Hay dos lugares para visualizar Barcelona a vista de pájaro. Uno puede ser subir hasta la montaña del Tibidabo con los medios de transporte de toda la vida –Tranvia blau y funicular-. En lo alto de la montaña, además del templo del Sagrado Corazón hay un parque de atracciones de época, muy divertido y con unas vistas de Barcelona inigualables. Montjuic es la otra alternativa con el castillo situado en lo alto de la montaña. Desde el mirador de Miramar sale el teleférico cuyas cabinas suspendidas cruzan por encima del puerto. Abajo, las Golondrinas son otra propuesta para hacer un paseo marítimo por el interior de uno de los puertos más importantes del Mediterráneo.
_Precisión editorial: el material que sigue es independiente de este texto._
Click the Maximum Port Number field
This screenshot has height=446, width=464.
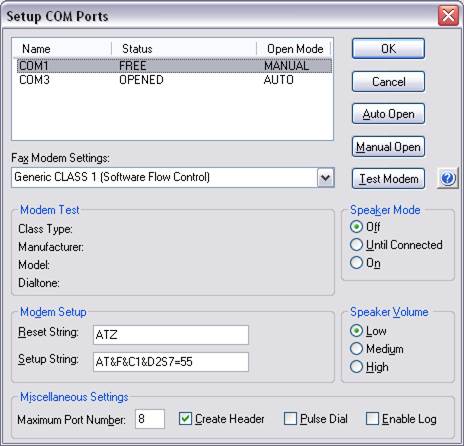click(150, 419)
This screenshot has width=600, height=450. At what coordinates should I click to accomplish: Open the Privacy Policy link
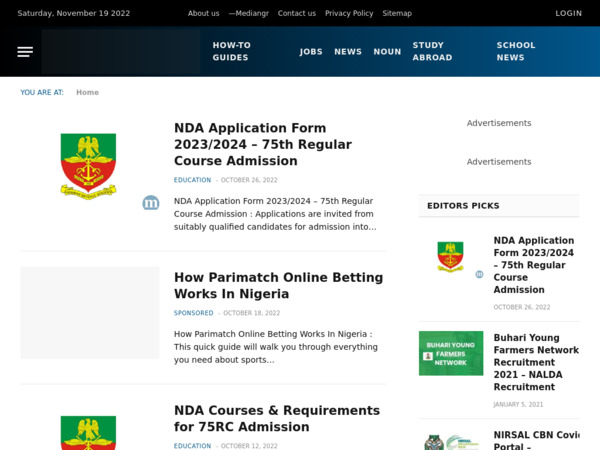349,13
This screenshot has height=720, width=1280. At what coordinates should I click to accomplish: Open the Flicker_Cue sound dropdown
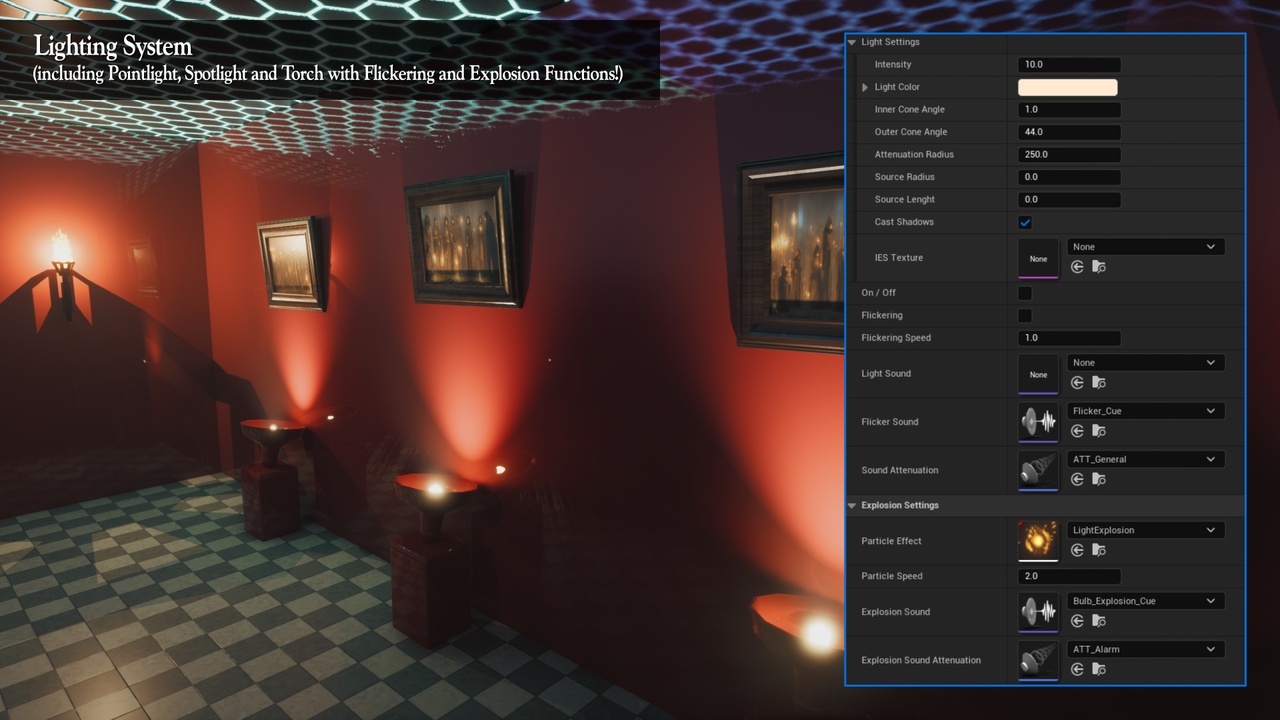(1145, 411)
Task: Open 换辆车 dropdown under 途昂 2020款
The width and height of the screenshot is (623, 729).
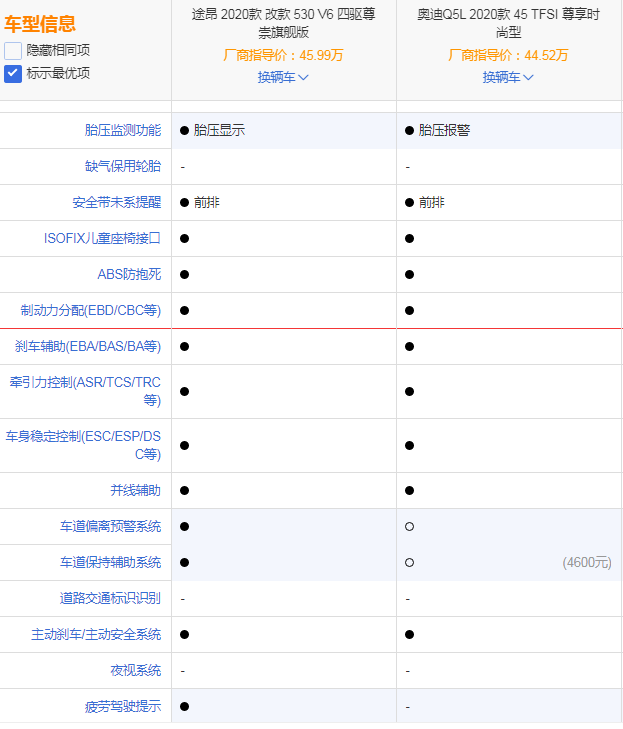Action: click(x=283, y=77)
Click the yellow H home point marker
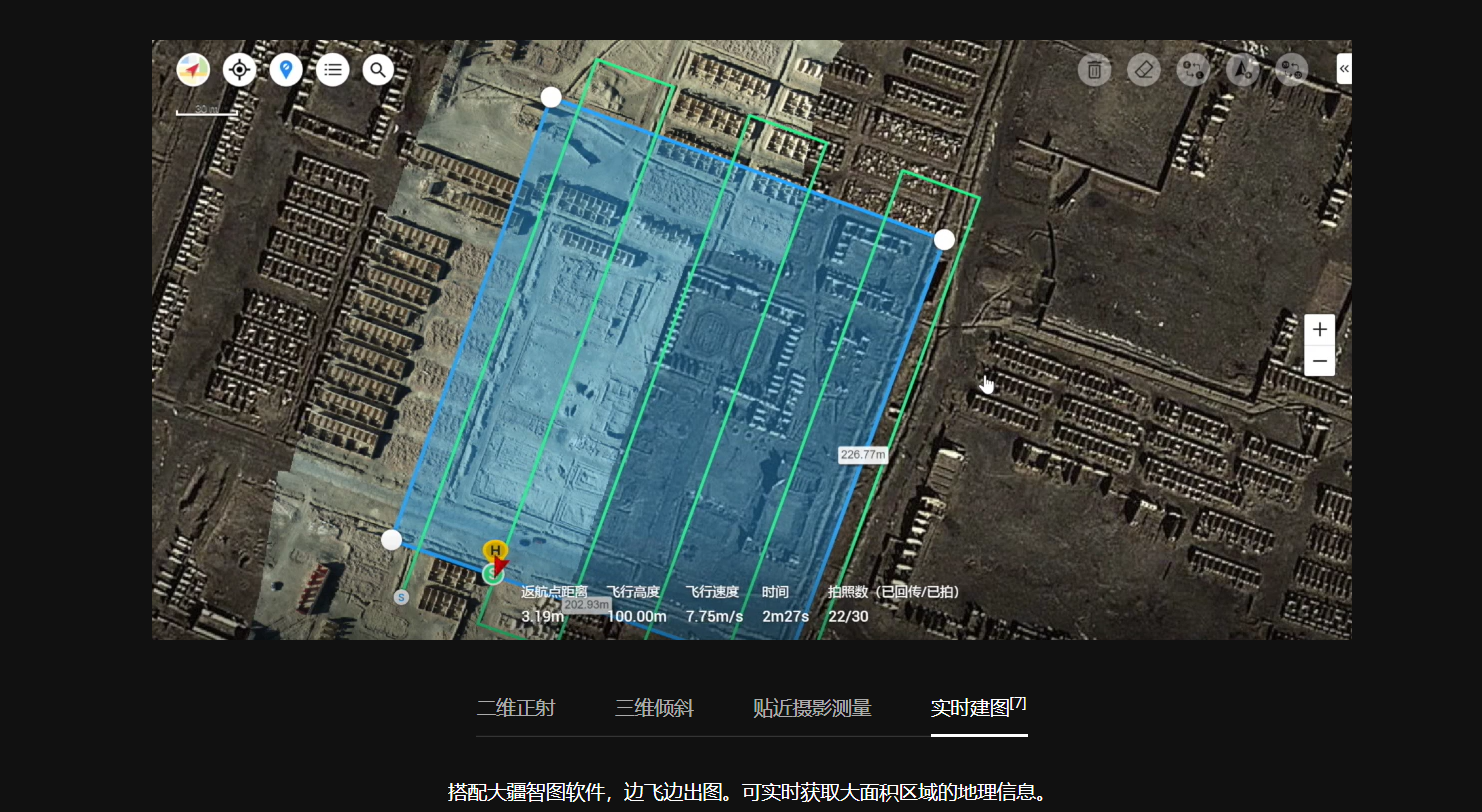This screenshot has height=812, width=1482. point(495,550)
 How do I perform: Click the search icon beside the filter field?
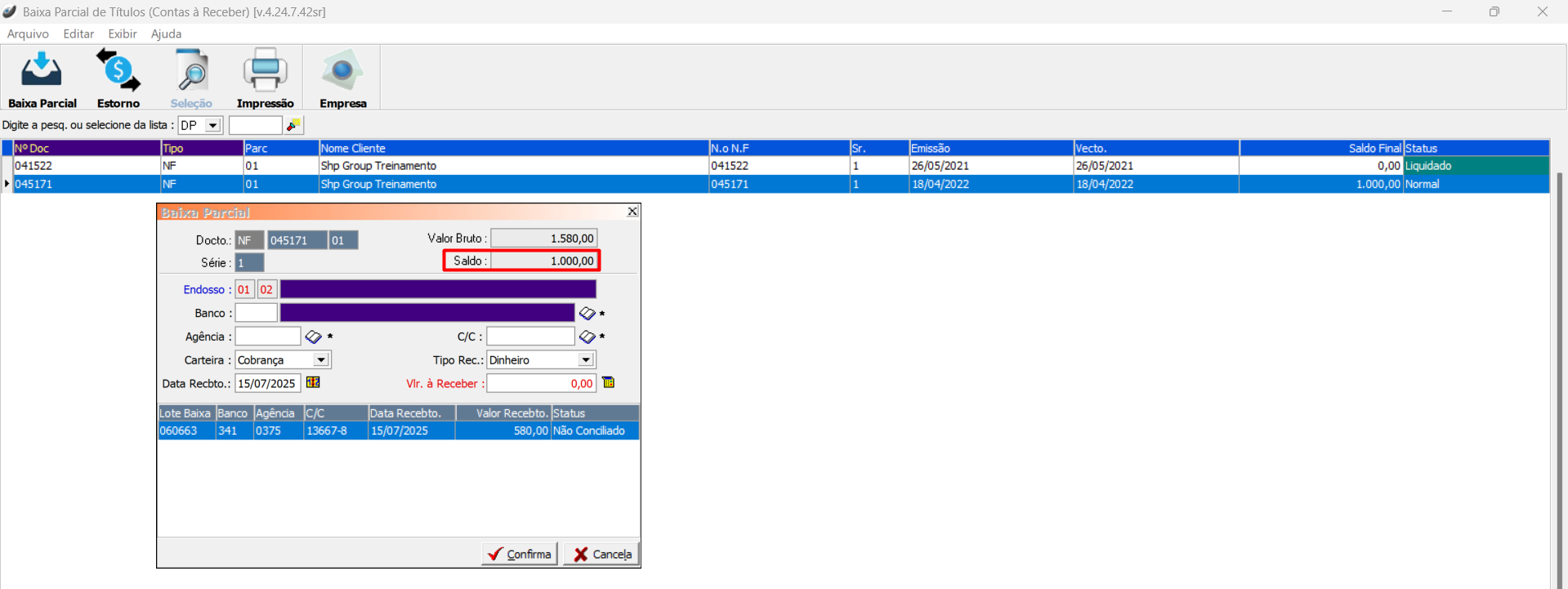[294, 125]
Para sentir Barcelona hay que pasearse por algunos de sus barrios más característicos como son Gràcia, el Gótico, el Born o la Barceloneta. En el Barrio del Born hay que visitar el antiguo mercado del Born transformado en centro cultural. Por los alrededores, numerosas tascas para tomar pinchos, restaurantes, tiendas de moda de jóvenes creadores y todo un mundo por descubrir. Allí se encuentra el siempre interesante Museo Picasso y si nos apetece, el recién inaugurado Museo de las Culturas del Mundo que está justo enfrente. Por el Barrio Gótico, además de la catedral, los restos de las antiguas murallas y la plaza de Sant Jaume con los palacios de la Generalitat y el Ayuntamiento, descubriremos pequeñas placitas como las de Sant Felip Neri, Sant Josep Oriol o la del Pi, a las que llegaremos luego de callejear por rincones que conservan el antiguo trazado medieval. La Barceloneta es el barrio marinero por excelencia donde se mantienen las tascas de toda la vida con las tapas de siempre. Su fachada marítima es donde Barcelona se abre al mar con playas equipadas con todos los servicios y chiringuitos de diseño para refrescarse por dentro. Finalmente Gràcia es el barrio de la juventud, de los locales alternativos y en el que, a mediados de agosto engalana sus calles en una popular fiesta.

Con la llegada de la noche, además de seguir la fiesta en cualquiera de los buenos restaurantes de la ciudad o los polifacéticos locales de tapas que ocupan antiguos mercados, hay que acercarse a las fuentes de Montjuic para percibir un espectáculo único en Europa que deja embelesado a todo el mundo. Agua, luces de colores y música se combinan a partes iguales en la noche barcelonesa.